Avoiding Influence

“It’s up to you.”

In his individual interviews with students on the first day of class, Sol Worth emphasized that they should “make any kind of movie you want to,” assuring them that, “I won’t tell you what to do” (1).  In Through Navajo Eyes, Worth and John Adair explain that they

tried to teach our students only the mechanical rationale of the camera and the chemical rationale of film, and then observed how they went about using the box, what images they wanted to produce…(2).

They go on to say that when students asked if they could or could not do something in their films, for the most part,

we answered that they could do whatever they wanted to do. Sometimes we explained that something wouldn’t work, as, for example, if they loaded the camera incorrectly (3).

Richard Chalfen’s field notes reflect a commitment to this approach:

Al Clah later asked me how can I make it go backwards. I told him to experiment with the film like in upside down etc; he then asked me if it was okay to do this – Again I uttered what has now come to be the subtitle of our project “It’s up to you”…the film was his not mine (4).

“The teacher-researcher problem”

It is clear that the researchers were aware of how their own teaching methods might inadvertently influence their students. Worth wrote about one conversation between himself and Chalfen, describing how,

At one point I had thought very seriously of telling the Indians that there were 2 ways to edit. One could edit on motion, or one could edit on concept…Chalfen felt that they would still want to copy what the teacher did. I felt that it would be impossible for them to get the concept of, for example, editing on motion or editing on idea from watching what I was doing. If they do get that concept from watching what I am doing they are probably the most brilliant intuitive filmmakers that I have ever met (5).

At times, the researchers also wondered how many of their students’ ideas were truly original. According to Chalfen,

Johnny Nelson made an interesting change that I’m afraid I might have stimulated and promoted. He had a sequence in which he showed a shot of a faucet running water before a shot of Sol Worth pumping the well. I asked him if this made sense. He wasn’t quite sure so today he called me over to show me a change: he now had Sol Worth pumping the well, then the faucet with running water then just the pump handle then the second shot of running water out of the faucet. I couldn’t hold back my praise of this sequence. However I’m wondering about how much of this sequence I stimulated and how much Johnny Nelson did. Here is another example of the teacher – researcher problem and its inherent contamination characteristics (6).

__Provided material__
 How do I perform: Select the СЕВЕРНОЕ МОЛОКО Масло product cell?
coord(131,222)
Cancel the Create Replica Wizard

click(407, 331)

__Exercise requirements__
Retype the passage on avoiding influence word for word, starting at "Johnny Nelson made" and ending at "contamination characteristics (6).".

__The response__
Johnny Nelson made an interesting change that I’m afraid I might have stimulated and promoted. He had a sequence in which he showed a shot of a faucet running water before a shot of Sol Worth pumping the well. I asked him if this made sense. He wasn’t quite sure so today he called me over to show me a change: he now had Sol Worth pumping the well, then the faucet with running water then just the pump handle then the second shot of running water out of the faucet. I couldn’t hold back my praise of this sequence. However I’m wondering about how much of this sequence I stimulated and how much Johnny Nelson did. Here is another example of the teacher – researcher problem and its inherent contamination characteristics (6).